Parties supporting the government’s ruling coalition announced the move Friday, following a fierce debate sparked by a POLITICO report that found Bulgaria was letting millions of barrels of Moscow’s oil reach a Russian-owned refinery on its territory, which then exported various refined fuels abroad including to EU countries.

The refinery was able to move the Russian oil because Bulgaria had received an exclusive opt-out from the EU’s ban on Russian seaborne crude oil imports — a step ostensibly meant to protect the country from energy shortages.
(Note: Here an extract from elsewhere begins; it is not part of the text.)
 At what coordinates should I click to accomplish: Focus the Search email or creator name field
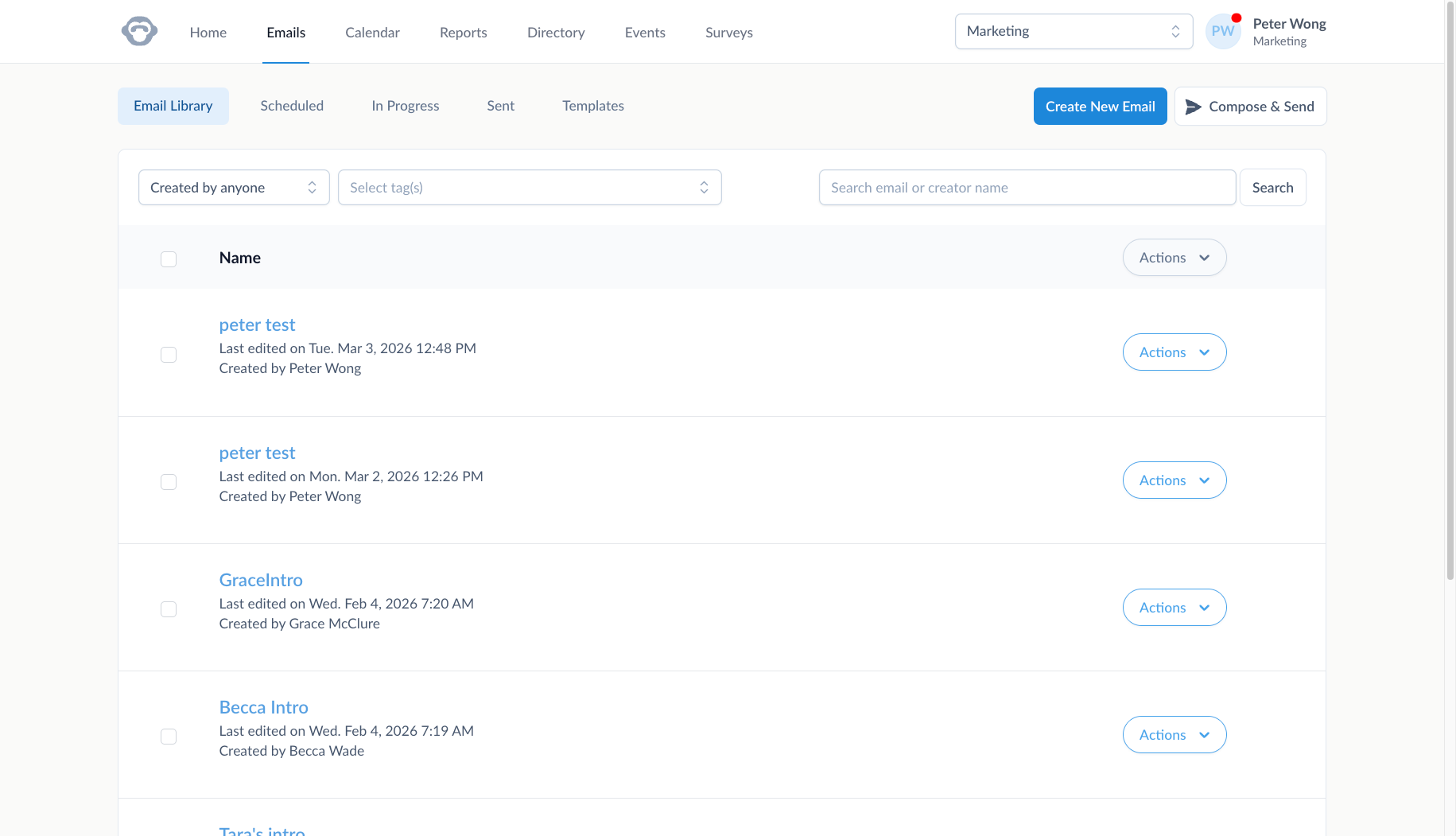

The government said it will now end that exemption on March 1 instead of a previous, self-imposed October 31 deadline.

Aside from the estimated €983 million the loophole raised for Russia via production and export levies, it also generated almost €500 million in profits since February for refinery owner Lukoil, Russia’s largest private oil firm, according to a classified analysis prepared for Bulgaria’s parliament and seen by POLITICO.

“With March 1 as the end date for the derogation, it is guaranteed that there will be no shocks on the domestic fuel market,” said Bulgarian Finance Minister Asen Vasilev, who had personally helped negotiate the exemption in Brussels last year during sanctions talks.

Vasilev also said he would back suspending the export quotas from the Lukoil-owned refinery starting January 1 to help reduce “the money that goes to Russia.”